Blyleven Thanks Mom, Late Dad At Hall Induction
COOPERSTOWN, N.Y. (AP) — Bert Blyleven was more composed but moved nonetheless as he stared at his 85-year-old mother and reminisced about his late father as he was inducted on Sunday into the Baseball Hall of Fame
Blyleven, the first Dutch-born player to be enshrined, thanked his parents for the drive and determination he needed to succeed. Drafted by Minnesota in the third round of the 1969 amateur draft, he became the youngest pitcher in the majors when the Twins called him up June 2, 1970, after just 21 minor league starts.
Blyleven, whose amazing curveball frustrated batters in his 22-year career, finished with 287 wins, 3,701 strikeouts, 60 shutouts and a pair of World Series rings — in 1979 with the Pittsburgh Pirates and 1987 in his second stint with the Twins.
Still, his path toward the Hall was a slow, steep one — he drew the backing of only 14.1 percent one year — but on his 14th try became the first pure starting pitcher to get selected by the BBWAA since Nolan Ryan in 1999.
Blyleven’s father, Joe, who died of Parkinson’s in 2004, fell in love with baseball and the Dodgers after the family moved to Southern California in the late 1950s and built a mound in the backyard, the genesis of his son’s Hall of Fame career.
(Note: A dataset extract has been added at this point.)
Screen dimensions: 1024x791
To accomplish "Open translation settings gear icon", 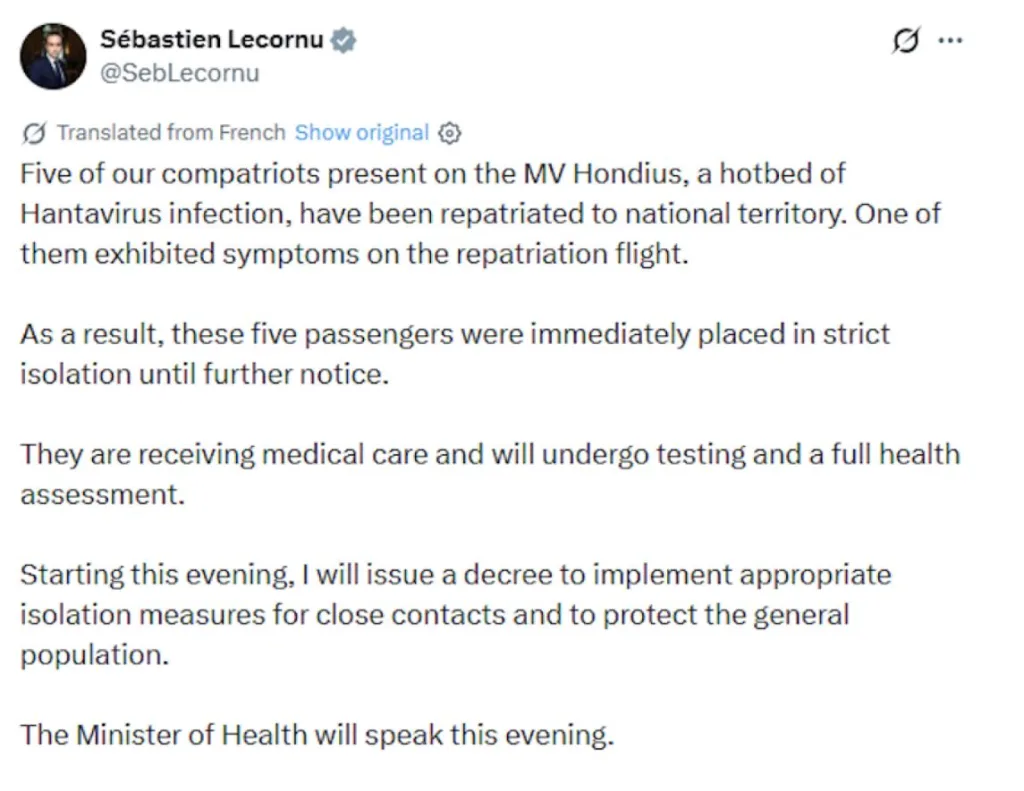I will [x=449, y=133].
“I wish he was here,” said Blyleven, who in the past had regretted not being selected for the Hall while his father was still alive. “But you know, mom, I know he’s up there looking down right now. Mommy, I love you.”
Baseball has lost several giants of the game in recent years, and Blyleven remembered the ones that helped him along the way.
“I know in my heart that Harmon Killebrew, Willie Stargell, Bob Feller, Chuck Tanner and Kirby Puckett are looking down at all of us right now,” Blyleven said, adding a special thought for Hall of Famer Gary Carter, who’s battling brain cancer. “Gary, keep battling the way that you always have.”
The starting pitcher was elected on his 14th try.